Excerpted passage
-- Begin --

Guest:But the thing is, when he died, then some of my friends said, or somebody said, well, why don't you get now some of the Larry Miller sites?
Guest:Because, you know, he's gone.
Guest:Or at least the leftover swag.
Guest:The hats, the hats from the wristbands.
Guest:But I said, you know what, that's a great idea.
Guest:I know what I'll do.
Guest:I'll call the family now and say, I know this is a very difficult time, but let's be honest, you're not using the name anymore.
Guest:Who needs it?
Guest:This is the website.
Guest:And if you could just, hello, hello.
Guest:Well, that was certainly rude of them.
Guest:Did you get it?
Guest:No.
Guest:So what did you end up finding for yourself?
Guest:Well, you know what, it's...
Guest:It gets along, as you know, as we all know, and out there knows.
Guest:It kind of, in the end, doesn't matter what you actually pick.
Guest:We wound up picking the name of my show is This Week with Larry Miller.
Guest:It's acelarrymiller.com.
Guest:It's over at Adam Carolla's shop.
Guest:But the name This Week with Larry Miller...
Guest:Could have been anything.
Guest:In fact, they came with it.
Guest:Jeff Fox, who's the producer, is a great guy, came up with it.
Guest:Fine, fine with me.
Guest:It's like CNN.
Guest:It's known, oh, CNN.
Guest:It just means cable news network.
Marc:It doesn't really matter.
Marc:No, it just means that that's the thing that you go to when you want to hear Larry Miller talk about whatever the fuck he's going to talk about.
Marc:Yeah, exactly.
Marc:Yeah, it's fine.
Marc:And all you're doing is you take the name, and then you just get, like, WTF.
Marc:Initially, I thought I was going to be listing WTFs every week, and I thought that there was this big plan I had, and now I don't do any of that, and the show has evolved, and now it's a brand.
Marc:It's what it is.
Guest:By the way, that, though, is clever, because it grabs attention.

-- End --

Dataset content
-- Begin --

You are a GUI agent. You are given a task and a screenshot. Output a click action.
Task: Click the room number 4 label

-- End --

Task statement
In the conversation transcript, who came up with the name This Week with Larry Miller?

Response below
Jeff Fox, the show's producer.